Special Collections continues our archival project Archives Gold: 50 Objects for UMBC's 50th, a special series showcasing 50 different objects that tell the story of UMBC. This week we present an aerial photograph from 1963 of the farmland UMBC would later be built upon.
Aerial Photograph of UMBC Property Looking North from Arbutus, 1963. UARC 2007-02. University Archives, Special Collections, University of Maryland, Baltimore County (Baltimore, MD)
The land on which UMBC is currently built was previously owned by the Baltimore Manual Labor School and later Spring Grove Hospital. Superintendent of the labor school, Edmund Stabler, kept the school operational from 1839 to 1922 with the purpose of instructing and supporting poor and orphaned boys from Baltimore City. The boys were taught how to read and were instructed in agriculture or other useful occupations in preparation to earn a living. When Spring Grove Hospital purchased the land after a fire in 1922, they used the farmland for a patient agricultural rehabilitation program.

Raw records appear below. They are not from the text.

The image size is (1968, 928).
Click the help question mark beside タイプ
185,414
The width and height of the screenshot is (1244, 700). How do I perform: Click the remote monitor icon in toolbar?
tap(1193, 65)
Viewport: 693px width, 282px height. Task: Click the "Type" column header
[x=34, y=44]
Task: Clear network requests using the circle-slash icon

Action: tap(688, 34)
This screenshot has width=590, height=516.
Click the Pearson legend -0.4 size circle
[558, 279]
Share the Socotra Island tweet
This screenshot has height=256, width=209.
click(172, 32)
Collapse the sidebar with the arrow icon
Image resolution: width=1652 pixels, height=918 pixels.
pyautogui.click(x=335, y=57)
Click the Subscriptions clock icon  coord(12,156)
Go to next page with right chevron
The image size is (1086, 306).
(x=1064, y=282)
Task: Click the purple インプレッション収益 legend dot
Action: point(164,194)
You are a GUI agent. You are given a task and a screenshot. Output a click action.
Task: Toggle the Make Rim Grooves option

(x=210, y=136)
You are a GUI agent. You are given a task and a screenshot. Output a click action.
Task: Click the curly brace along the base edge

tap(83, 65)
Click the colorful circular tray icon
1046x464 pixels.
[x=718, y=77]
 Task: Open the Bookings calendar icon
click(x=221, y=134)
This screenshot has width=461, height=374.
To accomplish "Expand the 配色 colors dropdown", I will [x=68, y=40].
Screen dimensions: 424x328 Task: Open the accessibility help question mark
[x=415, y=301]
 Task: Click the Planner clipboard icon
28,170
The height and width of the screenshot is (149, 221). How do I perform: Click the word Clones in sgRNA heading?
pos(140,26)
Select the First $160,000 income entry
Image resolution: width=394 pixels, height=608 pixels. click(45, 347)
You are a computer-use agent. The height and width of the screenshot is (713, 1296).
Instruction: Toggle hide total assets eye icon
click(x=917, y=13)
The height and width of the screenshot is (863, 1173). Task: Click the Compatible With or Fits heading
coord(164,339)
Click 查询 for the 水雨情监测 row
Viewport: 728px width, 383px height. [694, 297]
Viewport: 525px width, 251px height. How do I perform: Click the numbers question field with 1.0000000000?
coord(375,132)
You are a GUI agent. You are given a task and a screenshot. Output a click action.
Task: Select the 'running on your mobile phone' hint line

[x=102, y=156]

When plans began for the expansion of the University of Maryland system in the 1940s and 1950s, the state looked to the acreage near Catonsville that included the former Baltimore Manual Labor School, the current Spring Grove Hospital, and additional adjacent tracts of land. After a long process, the Board of Regents approved official plans in the early 1960s and workers began construction on the new University of Maryland, Baltimore County.